Voici un florilège des questions que l’on se pose sur l’ensemble du territoire départemental, à propos de l’attitude de certains mouvements politiques qui disent vouloir « laver plus blanc que blanc », ou encore « jouer à fond la transparence », et qui pourtant sont d’une incroyable opacité. Exemples, en passant…

Savez-vous pourquoi L’Olivier, fondé par Bruno Delmas, ne présente aucun candidat ni sur le canton 9 (Perpignan IV/ Moulin-à-Vent) ni sur le canton 8 (Perpignan III/ Cabestany) ?

Car celui qui s’était fait le chantre de la protection du petit commerce de proximité face aux gloutonneries des zones commerciales, Bruno Delmas, a décidé de partir en rase campagne et de se présenter… sur le canton du Ribéral, qui abrite entre autres les communes de Saint-Estève et Baixas, d’où le patron de L’Olivier est originaire.
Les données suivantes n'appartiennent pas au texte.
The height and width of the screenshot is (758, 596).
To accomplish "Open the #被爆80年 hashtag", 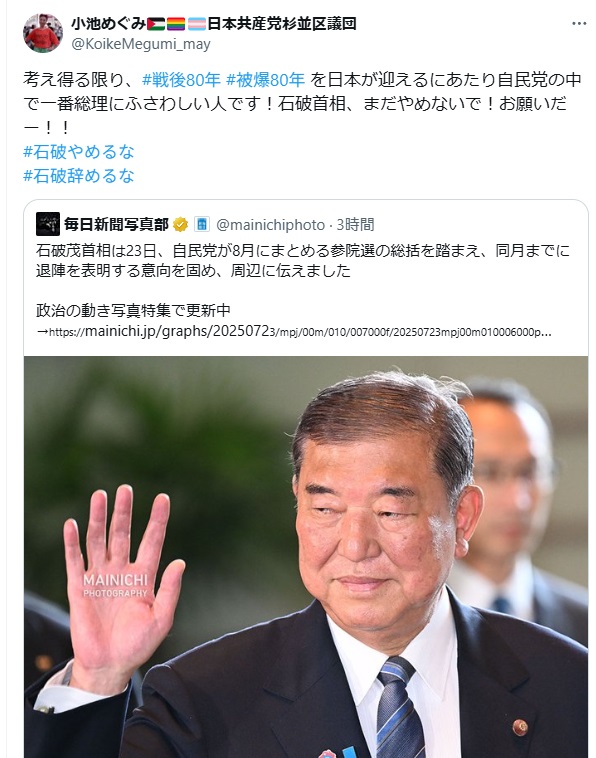I will pyautogui.click(x=265, y=79).
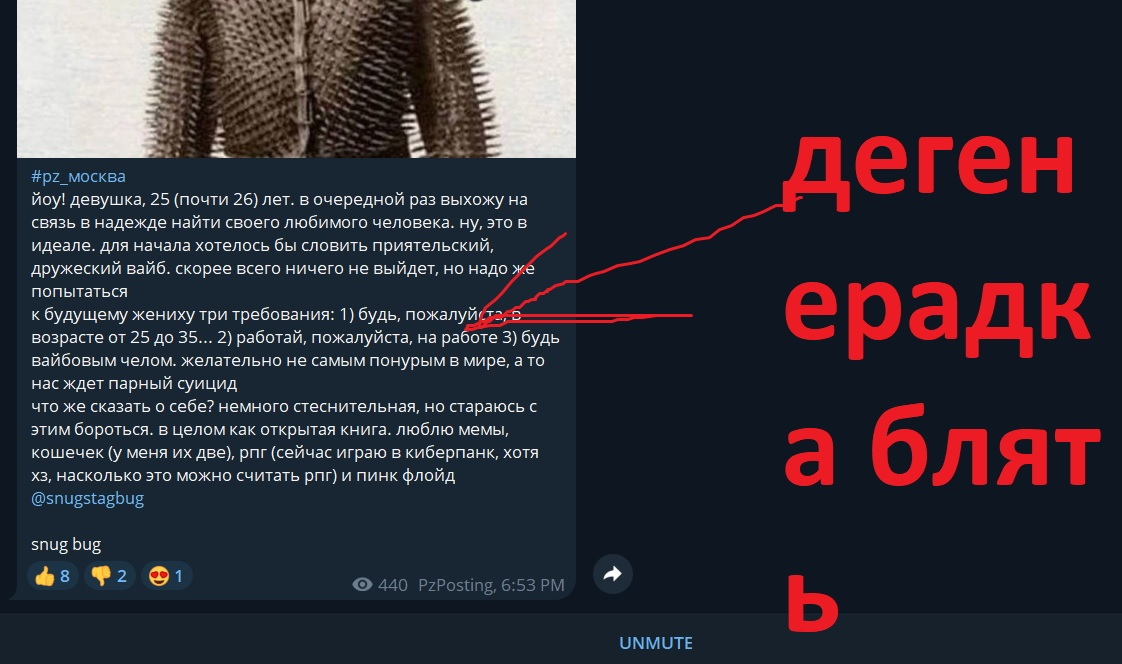Click the message line mentioning 'пинк флойд'

(243, 475)
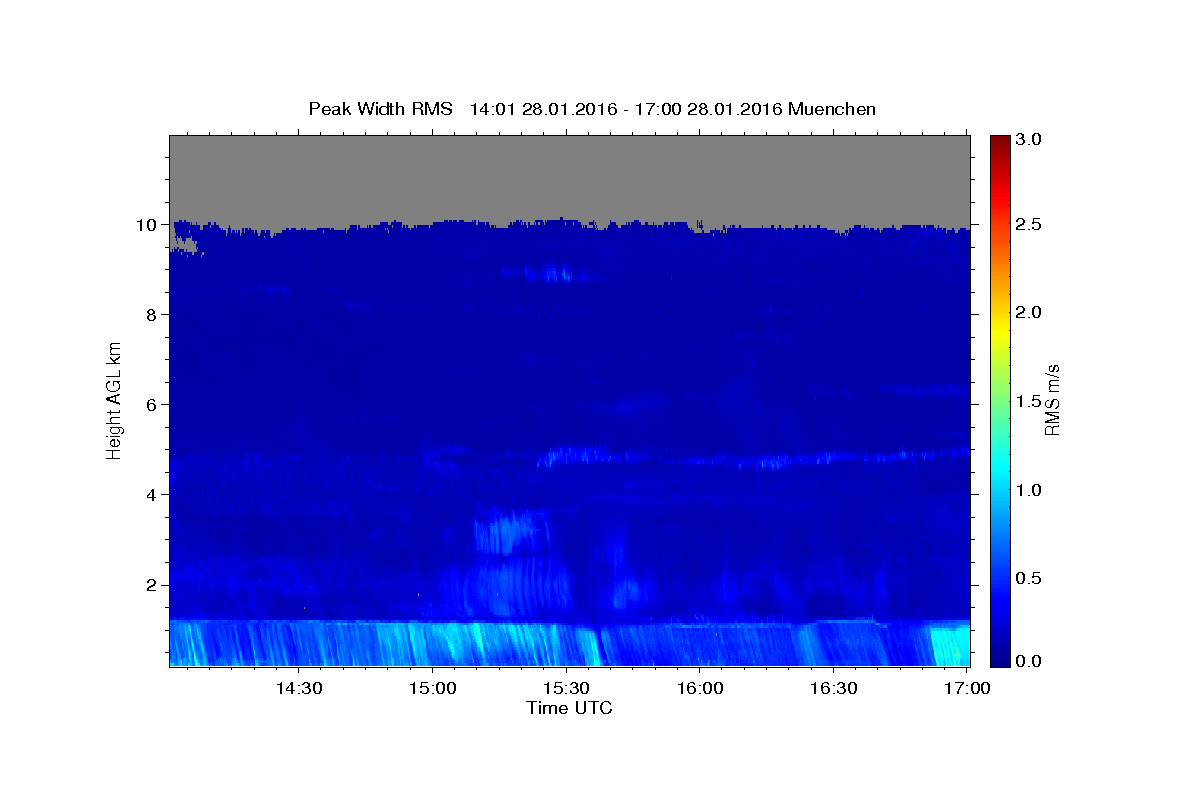Click the plot title 'Peak Width RMS'
This screenshot has height=800, width=1200.
380,109
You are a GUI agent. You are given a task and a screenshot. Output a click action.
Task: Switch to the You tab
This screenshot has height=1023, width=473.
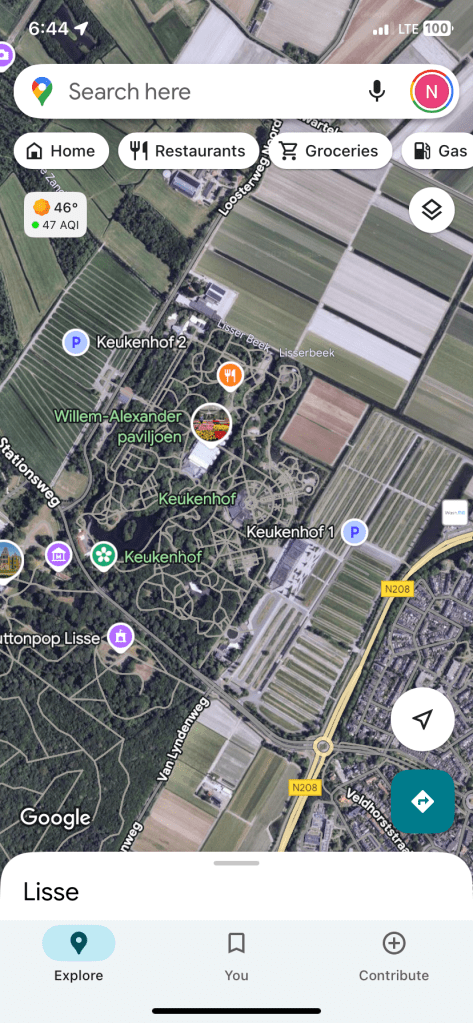(236, 956)
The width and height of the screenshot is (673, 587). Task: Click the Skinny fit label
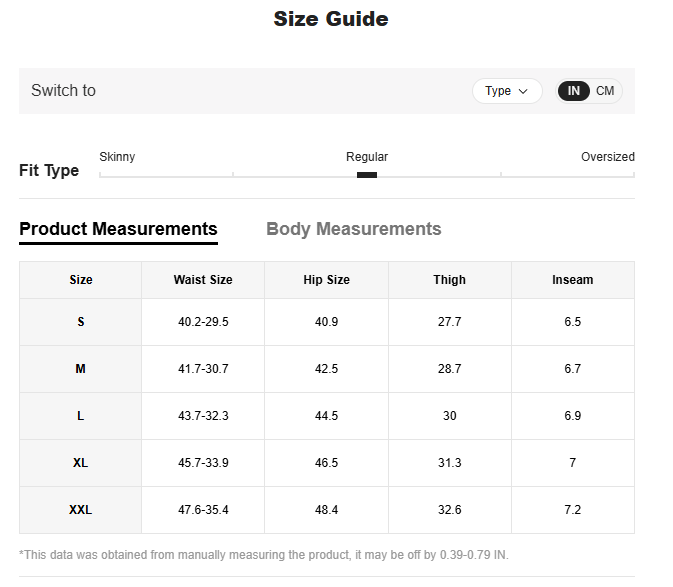pyautogui.click(x=117, y=157)
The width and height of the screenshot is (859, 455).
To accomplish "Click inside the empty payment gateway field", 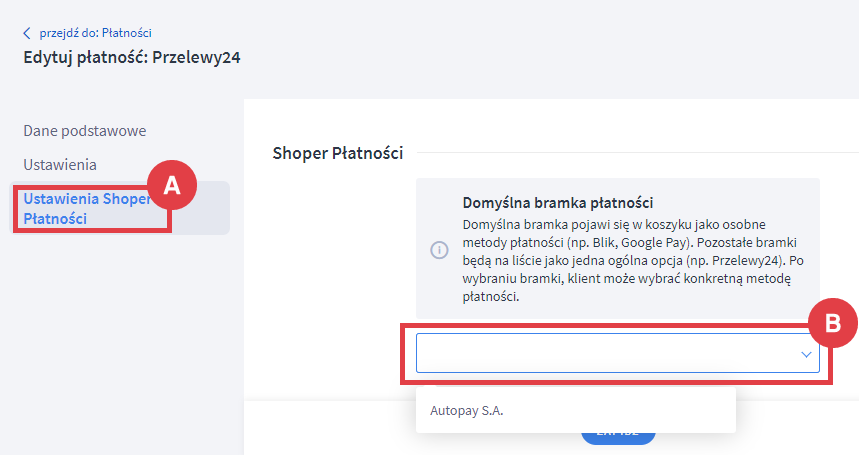I will coord(600,355).
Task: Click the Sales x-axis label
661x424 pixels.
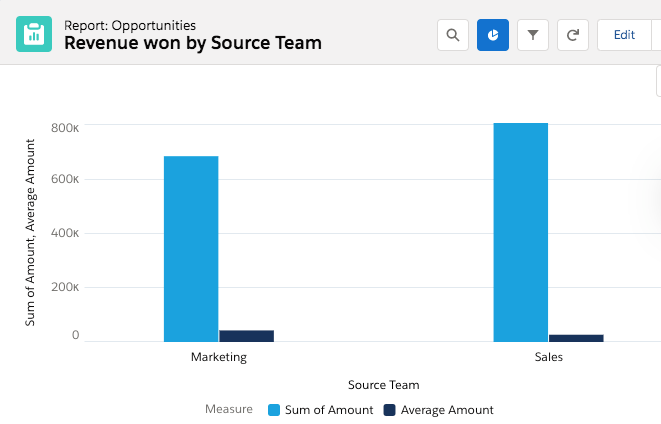Action: click(x=548, y=357)
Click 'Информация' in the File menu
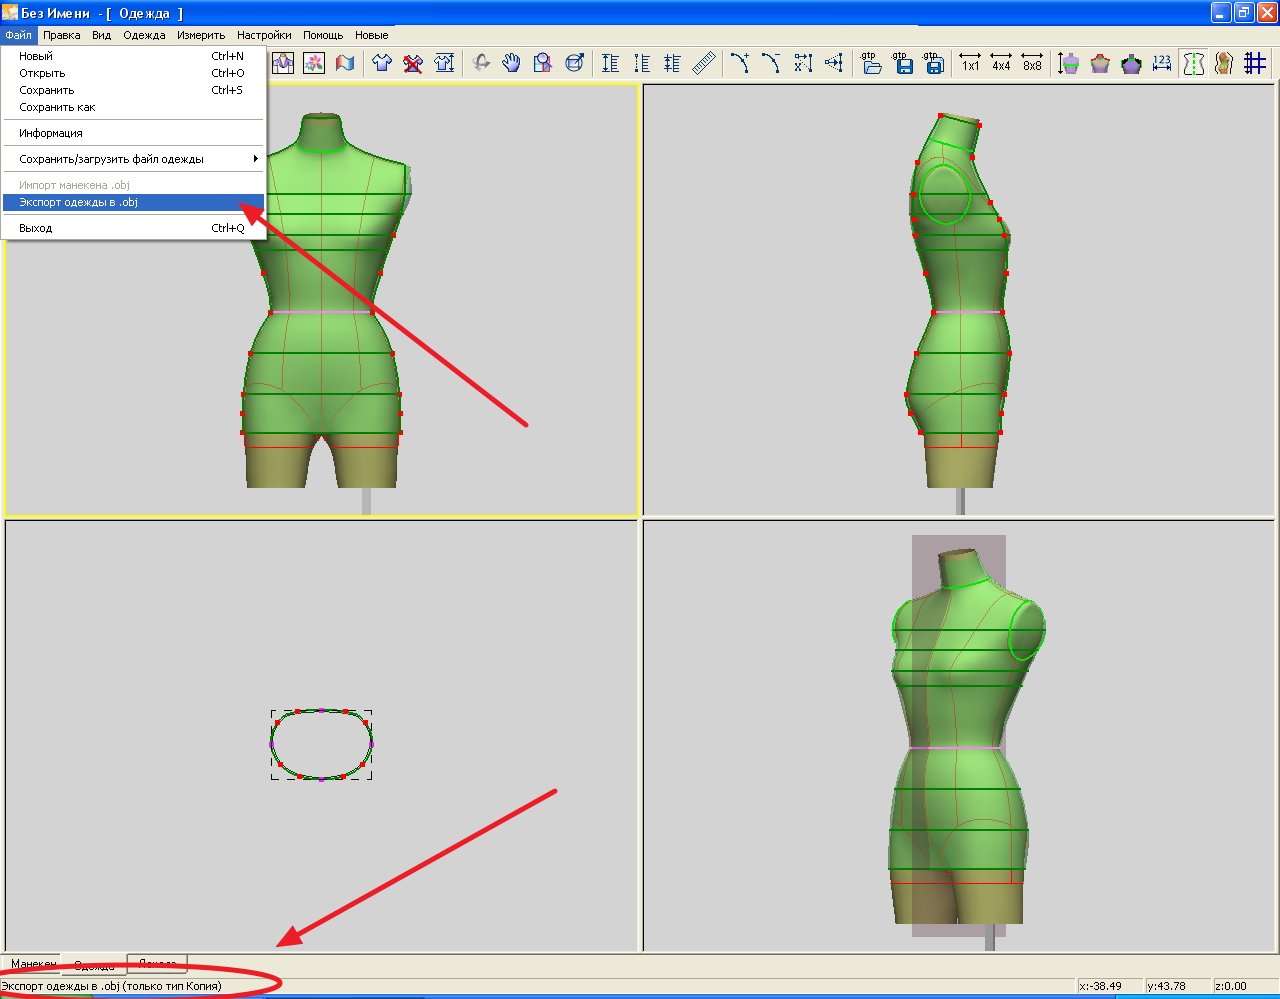Image resolution: width=1280 pixels, height=999 pixels. coord(51,133)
C’est totalement absurde et incompréhensible, car la logique, pour poursuivre la défense des commerçants du centre-ville, eut été pour Bruno Delmas de se présenter sur le canton 8 (Perpignan III/ Cabestany).

– Savez-vous pourquoi la Majorité départementale de gauche ne présente – et ne soutient ! – aucun candidat sur le canton de La Côte Salanquaise (communes de Pia, Claira, Saint-Hippolyte, Saint-Laurent, Le Barcarès et Torreilles) ?

Bizarre-bizarre, lorsqu’on sait pourtant que le conseiller général sortant et maire de Claira, José Puig, est membre de cette Majorité départementale, dont il a voté tous les budgets, tous les projets… C’est aussi vrai que, élu centriste, José Puig n’est pas membre d’un parti de gauche, ni du PS, ni du PCF, ni du PRG, ni de EELV… Le sectarisme des uns a-t-il eu raison de la candidature de José Puig ? Dans ce cas-là, pourquoi alors la gauche départementale n’a-t-elle pas présenté son binôme ? Y’aurait-il anguille sous roche, dans ce canton où la bullinada est le plat national ?

– Savez-vous pourquoi Brice Lafontaine n’est finalement pas candidat sur le canton Le Canigou ?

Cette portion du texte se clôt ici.